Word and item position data
╔══

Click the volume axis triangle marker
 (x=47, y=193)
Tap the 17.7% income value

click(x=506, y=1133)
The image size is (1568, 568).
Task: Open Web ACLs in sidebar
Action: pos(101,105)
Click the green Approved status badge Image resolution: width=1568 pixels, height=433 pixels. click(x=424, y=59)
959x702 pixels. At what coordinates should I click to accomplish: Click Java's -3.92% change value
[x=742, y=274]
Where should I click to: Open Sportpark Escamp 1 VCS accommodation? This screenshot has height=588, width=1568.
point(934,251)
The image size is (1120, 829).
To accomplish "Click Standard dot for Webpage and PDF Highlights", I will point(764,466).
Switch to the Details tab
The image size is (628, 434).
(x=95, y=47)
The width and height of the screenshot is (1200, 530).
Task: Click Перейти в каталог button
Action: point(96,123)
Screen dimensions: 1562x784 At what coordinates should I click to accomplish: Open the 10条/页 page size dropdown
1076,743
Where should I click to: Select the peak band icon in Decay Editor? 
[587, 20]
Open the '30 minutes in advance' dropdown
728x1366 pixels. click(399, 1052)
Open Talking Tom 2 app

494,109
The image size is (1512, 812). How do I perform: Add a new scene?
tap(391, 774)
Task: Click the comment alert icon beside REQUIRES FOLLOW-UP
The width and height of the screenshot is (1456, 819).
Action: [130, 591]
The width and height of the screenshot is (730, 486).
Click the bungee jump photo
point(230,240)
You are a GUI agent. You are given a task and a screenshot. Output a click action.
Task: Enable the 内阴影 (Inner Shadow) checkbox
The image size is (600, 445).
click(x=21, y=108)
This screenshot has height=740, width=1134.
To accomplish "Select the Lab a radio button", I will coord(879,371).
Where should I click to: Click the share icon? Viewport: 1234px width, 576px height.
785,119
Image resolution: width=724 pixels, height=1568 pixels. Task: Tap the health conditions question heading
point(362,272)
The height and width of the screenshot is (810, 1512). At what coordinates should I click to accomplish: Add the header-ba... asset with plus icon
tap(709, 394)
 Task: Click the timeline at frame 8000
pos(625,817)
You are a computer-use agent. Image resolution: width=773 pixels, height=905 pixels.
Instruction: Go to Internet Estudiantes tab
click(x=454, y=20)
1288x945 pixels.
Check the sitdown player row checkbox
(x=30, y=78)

╚══

### What is being asked
Arrange every line from the one containing "This screenshot has height=740, width=1134." through the end of the items, both ends included, as a Markdown table with the columns Row and Line, leaving out blank lines. Include no other lines.

### Written solution
| Row | Line |
|---|---|
| 1 | This screenshot has height=740, width=1134. |
| 2 | To accomplish "Select the Lab a radio button", I will coord(879,371). |
| 3 | Where should I click to: Click the share icon? Viewport: 1234px width, 576px height. |
| 4 | 785,119 |
| 5 | Image resolution: width=724 pixels, height=1568 pixels. Task: Tap the health conditions question heading |
| 6 | point(362,272) |
| 7 | The height and width of the screenshot is (810, 1512). At what coordinates should I click to accomplish: Add the header-ba... asset with plus icon |
| 8 | tap(709, 394) |
| 9 |  Task: Click the timeline at frame 8000 |
| 10 | pos(625,817) |
| 11 | You are a computer-use agent. Image resolution: width=773 pixels, height=905 pixels. |
| 12 | Instruction: Go to Internet Estudiantes tab |
| 13 | click(x=454, y=20) |
| 14 | 1288x945 pixels. |
| 15 | Check the sitdown player row checkbox |
| 16 | (x=30, y=78) |